1969: Sembrava una serata come tante (Battiato/Logiri, #254)
1972: Meccanica (#126)
Nel secondo lato di Fetus distinguere le tracce comincia a essere complicato. Più di un brano è composto da movimenti diversi e giustapposti, che svelano l'aspetto più sperimentale nel puro senso della parola (FB sta veramente imparando a suonare il nuovissimo synth VCS3) tra cui si distinguono i primi tentativi di trovare un leitmotiv. In Meccanica debuttano alcuni stilemi del Battiato '70: ad esempio il momento in cui il riff elettronico si trasforma in una specie di tarantella. E soprattutto c'è il primo collage di oggetti trovati, anche questo ancora embrionale ma promettente: una discussione tra astronauti montata sul sottofondo dell'Aria sulla Quarta Corda di Bach. La mia ipotesi è che ascoltando Fetus il cervello di qualche funzionario Rai abbia fatto una specie di clic, creando un'associazione inconscia tra il mondo della scienza a quell'Aria che per tutti noi italiani in seguito è diventata in effetti la Sigla di Quark di Piero Angela.
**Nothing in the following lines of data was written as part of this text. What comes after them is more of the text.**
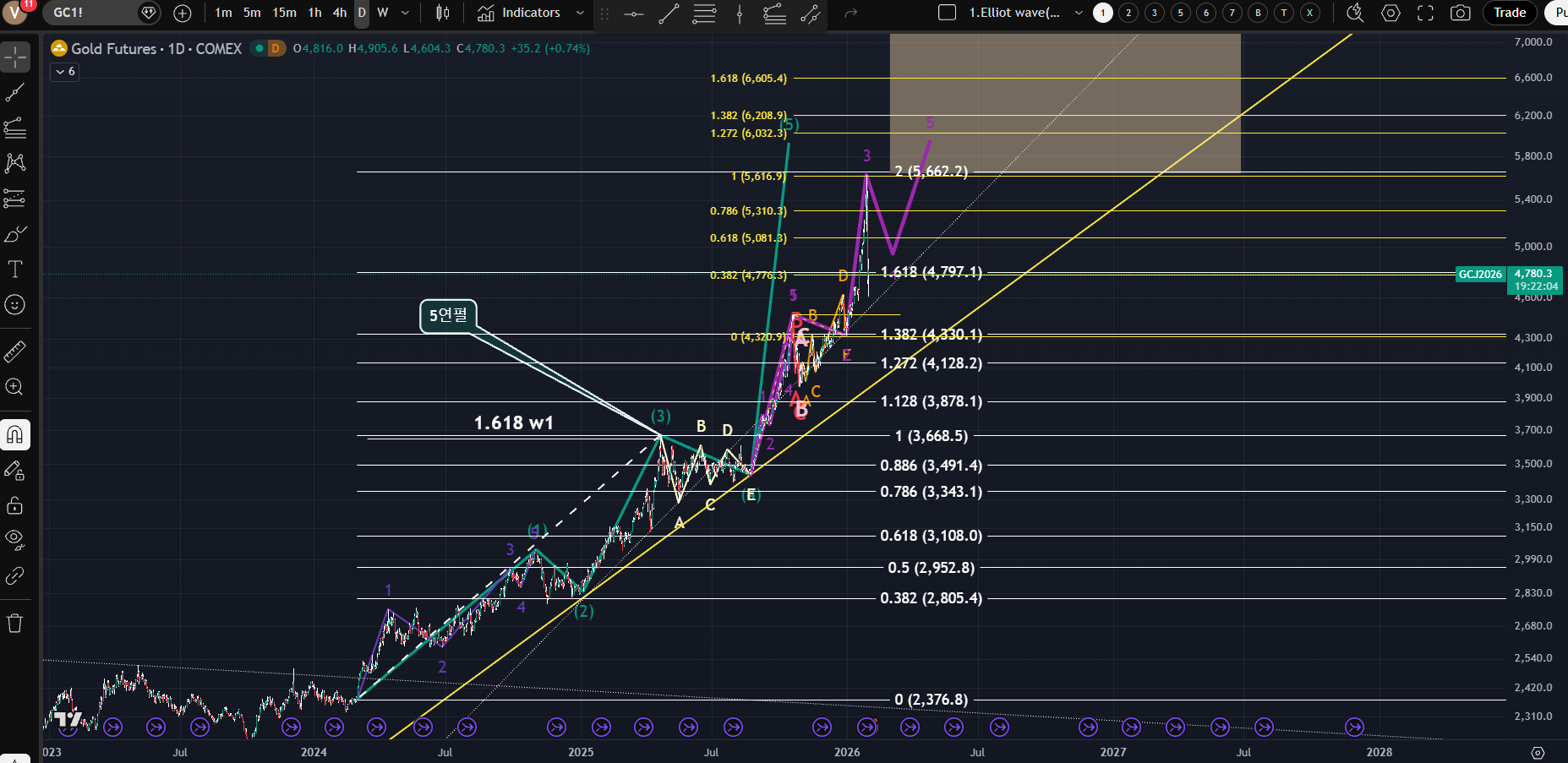Open the Indicators panel
Image resolution: width=1568 pixels, height=763 pixels.
click(x=519, y=13)
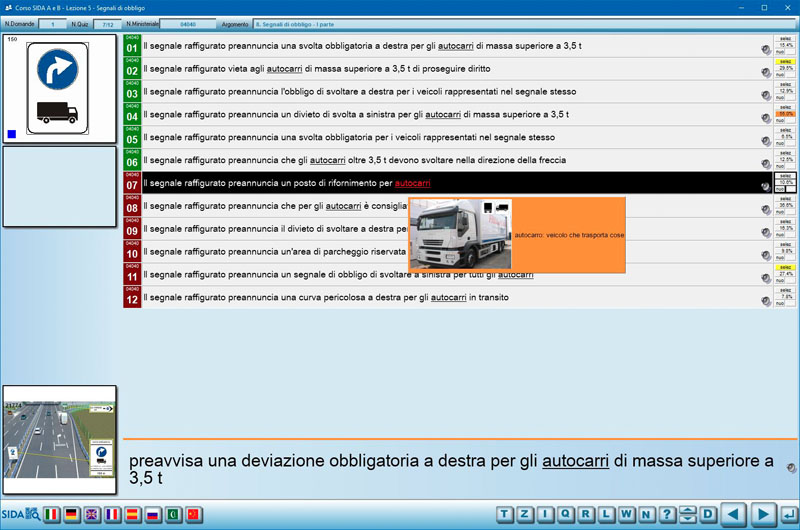800x530 pixels.
Task: Play audio for statement 12
Action: tap(765, 299)
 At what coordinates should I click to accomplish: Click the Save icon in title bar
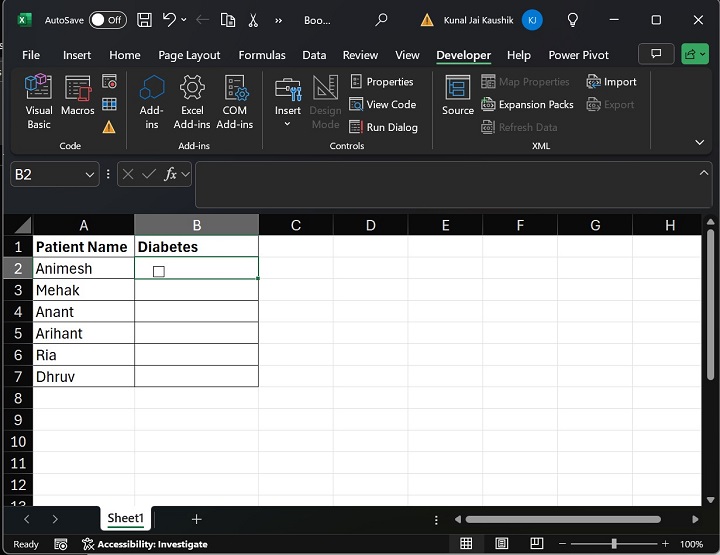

La voce del padrone terminava con un brano che celebrava l'eros in tutte le sue forme; il disco successivo termina con la canzone che celebra la danza. Voglio vederti danzare è la terza canzone più ascoltata di Battiato, almeno su Spotify. È la canzone su cui poggia la fortuna commerciale dell'Arca di Noè (gli altri brani non passavano molto in radio; del resto non uscirono singoli); è un brano che parla di danza ma senza batteria, e nel ritornello si permette persino di sospendere i quattro quarti. Riascoltandola saltuariamente rimango sempre stupito di quanto sia tutto sommato minimale l'arrangiamento, che nella memoria invece è popolato di strumenti e di colpi di scena; può darsi che Voglio vederti avrebbe meritato un'orchestrazione più sontuosa, come quelle della Voce del padrone, e che abbia sofferto dell'insofferenza di Battiato che aveva per le mani una hit pulitissima e ha fatto quanto ha potuto per sporcarla, per mascherarla da pezzo etnico (prima che la world music andasse di moda), per dissuadere i dj dal trasmetterla in radio – come lo spaventi un dj? Di punto in bianco fai partire un valzer che non c'entra niente, se non c'è un valzer adatto lo fai scrivere a Giusto Pio. Voglio vederti danzare è Battiato che balla intorno al feticcio di sé stesso. Avremmo dovuto capirlo e bruciare il feticcio; invece ci siamo messi a ballare pure noi. A nostra parziale discolpa, un brano così cantabile Battiato non l'avrebbe più scritto – odio usare l'aggettivo solare, ma davvero qui Battiato ci sta mostrando un mondo in cui tutti ballano a modo loro. Come altro reagire, se non mettendosi a girare per tutta la stanza? Ci sarebbe stato poi tempo di vergognarci per le nostre piroette sudate, ma in fondo a tutto il nostro imbarazzo restava il segreto orgoglio di sapere che la vita è danza, e che se danzava Battiato anche noi potevamo. Grazie Battiato, sei stato il nostro eroe e il nostro ballerino preferito.
[Tra persone educate non è consentito discutere del remix di Prezioso. Esso non è mai esistito, tra l'altro uno dei motivi per cui sono educate è che hanno paura di andare all'inferno. L'inferno se lo immaginano più o meno come il nostro mondo, ma non puoi spegnere la radio e il dj è Prezioso].